Cuentan las crónicas que existió una vez un hombre,
que aún sin ponérselo convertía en oro todo lo que tocaba. Tanto y tanto
atesoró que llegó al punto de tener que construir una cámara acorazada de tan
grandes dimensiones que el arquitecto que la diseñó tuvo que echar mano de todo
su ingenio y experiencia para dar solidez a la macro estructura que, durante años,
precisó de una ingente multitud de
trabajadores: albañiles, carpinteros, electricistas, pintores, montadores de
dispositivos de seguridad, fontaneros, escayolistas, herreros, y todo lo que
imaginarse pueda para llevar a cabo tan extraordinario proyecto.

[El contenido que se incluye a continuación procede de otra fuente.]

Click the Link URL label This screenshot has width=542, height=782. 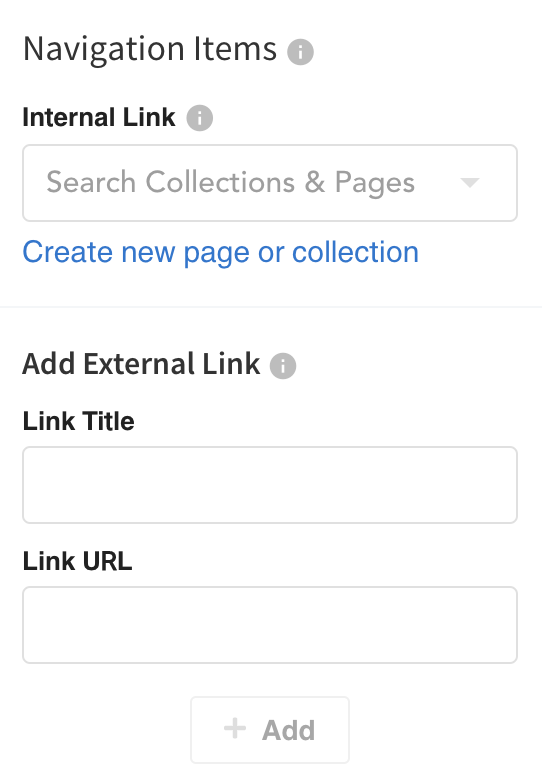pyautogui.click(x=77, y=561)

Como quiera que sus exigencias en el acabado
necesitaban de una mano de obra especializada, pagaba bien a quienes cubrían
las expectativas de su insaciable perfeccionismo, dando así lugar a que los
trabajadores dispusieran de una considerable renta mensual que no sólo les
permitía atender las necesidades familiares., sino que, además, les facilitaba
la posibilidad de hacerse con tantas cosas como anunciaban las cadenas de
televisión (casi todas salidas de las propias fábricas del afortunado
empresario que, a su vez, daba trabajo en ellas a toda la población en las que
las tenía ubicadas):
El gran empresario, el hombre (que por muchos
tesoros que hubiera conseguido no dejaba de ser eso, un hombre con las
limitaciones y necesidades de todo hombre), se alegraba de la prosperidad de la
ciudad, pero no sin un puntazo de resquemor, motivado tal vez por las menores
desigualdades sociales que se habían producido entre él y sus trabajadores y la
felicidad que parecía emanar de un consumismo que aunque siguiera
favoreciéndole con mayores beneficios, dejaba en entredicho su primacía social
y su orgullo como persona; pues vestidos igual y siendo poseedores de todo lo
que habían conseguido a causa de su esfuerzo, los hombres se crecían hasta el punto de emular, e incluso
anular, la personalidad de quien, tal vez por razones de destino, tenía tantas
obligaciones a su cargo que le impedían disfrutar de los pequeños placeres de
los que disfrutaban sus trabajadores.
“Ellos, se decía el poderoso hombre, disfrutan de la
vida más que yo, tienen más horas de ocio, más tiempo para sus familias, más
ilusión por lo que pueden adquirir. Se van de fin de semana, de puente, de
vacaciones; comen en restaurantes los sábados, disfrutan del partido del
domingo… Yo en cambio, tengo que darle constantemente a la cabeza para seguir
manteniendo este emporio que me sujeta a sus exigencias. Mi cárcel es de oro, pero al fin y al cabo
cárcel. ¿Cómo he podido llegar a semejante despropósito?”
Olvidaba, o tal vez el todopoderoso, no tenía tiempo
de pensar que la dignidad es un legado
que a todos nos pertenece; que lo intangible, como puede ser la condición
humana, no debería ser medida en función de razones económicas; que los sueños,
sólo son placenteros hasta ser conseguidos para luego pasar a esclavizarnos;
que la vida es un andar constante hacia la muerte; que los seres humanos, todos, somos homogéneos en
nuestra desnuda concepción; que el camino es una ilusión que se nos antoja
eterna hasta que descubrimos que hemos llegado al término de nuestra andadura y que
nada que sea finito tendrá un final distinto al designado por el Gran Hacedor.